This is a must-read critique in the Guardian, of foolishness that is also in the Guardian; clearly Jason Farago doesn’t realise that when you meet bad speech with good speech, the latter criticises the former…
Writing in the Guardian today, Jason Farago praises France’s women’s rights minister, Najat Vallaud-Belkacem, for demanding that Twitter help the French government criminalize ideas it dislikes. Decreeing that “hateful tweets are illegal”, Farago excitingly explains how the French minister is going beyond mere prosecution for those who post such tweets and now “wants Twitter to take steps to help prosecute hate speech” by “reform[ing] the whole system by which Twitter operates”, including her demand that the company “put in place alerts and security measures” to prevent tweets which French officials deem hateful. This, Farago argues, is fantastic, because – using the same argument employed by censors and tyrants of every age and every culture – new technology makes free speech far too dangerous to permit:
“If only this were still the 18th century! We can’t delude ourselves any longer that free speech is the privilege of pure citizens in some perfect Enlightenment salon, where all sides of an argument are heard and the most noble view will naturally rise to the top. Speech now takes place in a digital mixing chamber, in which the most outrageous messages are instantly amplified, with sometimes violent effects . . .
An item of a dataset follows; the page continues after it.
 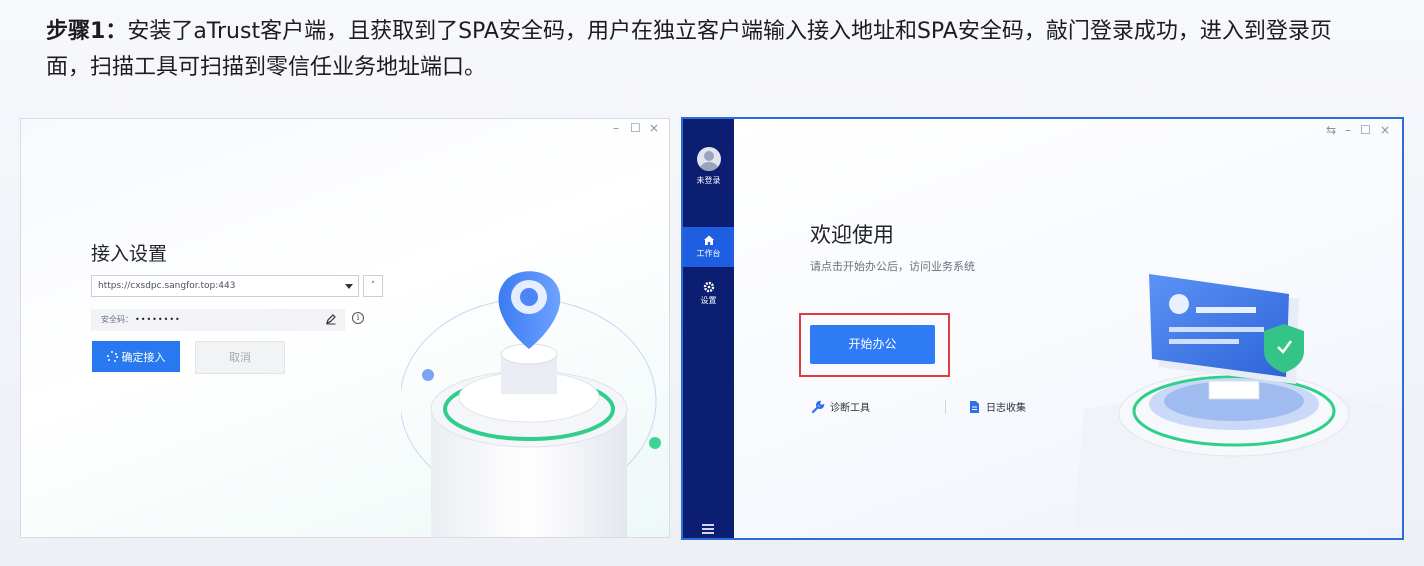 What do you see at coordinates (130, 254) in the screenshot?
I see `access-settings-title: 接入设置` at bounding box center [130, 254].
“We keep thinking that the solution to bad speech is more speech. But even in the widest and most robust network, common sense and liberal-democratic moderation are not going to win the day, and it’s foolhardy to imagine that, say, homophobic tweets are best mitigated with gay-friendly ones.
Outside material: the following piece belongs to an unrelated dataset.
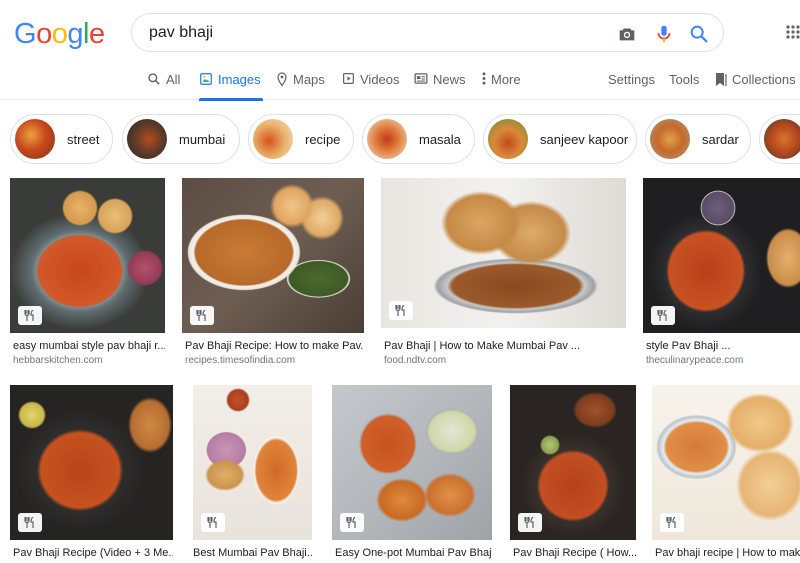 This screenshot has width=800, height=563. I want to click on logo-letter: e, so click(96, 34).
“Digital speech is new territory, and it calls for fresh thinking, not the mindless reapplication of centuries-out-of-date principles that equate a smartphone to a Gutenberg press. As Vallaud-Belkacem notes, homophobic violence – ‘verbal and otherwise’ – is the No 1 cause of suicide among French teenagers. In the face of an epidemic like that, free speech absolutism rings a little hollow, and keeping a hateful hashtag from popping up is not exactly the same as book-burning.”
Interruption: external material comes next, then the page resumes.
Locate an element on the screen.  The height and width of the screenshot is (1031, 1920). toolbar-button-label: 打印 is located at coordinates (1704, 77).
Before getting to the merits of all this, I must say: I simply do not understand how someone who decides to become a journalist then devotes his energy to urging that the government be empowered to ban and criminalize certain ideas and imprison those who express them. Of all people who would want the state empowered to criminalize ideas, wouldn’t you think people who enter journalism would be the last ones advocating that?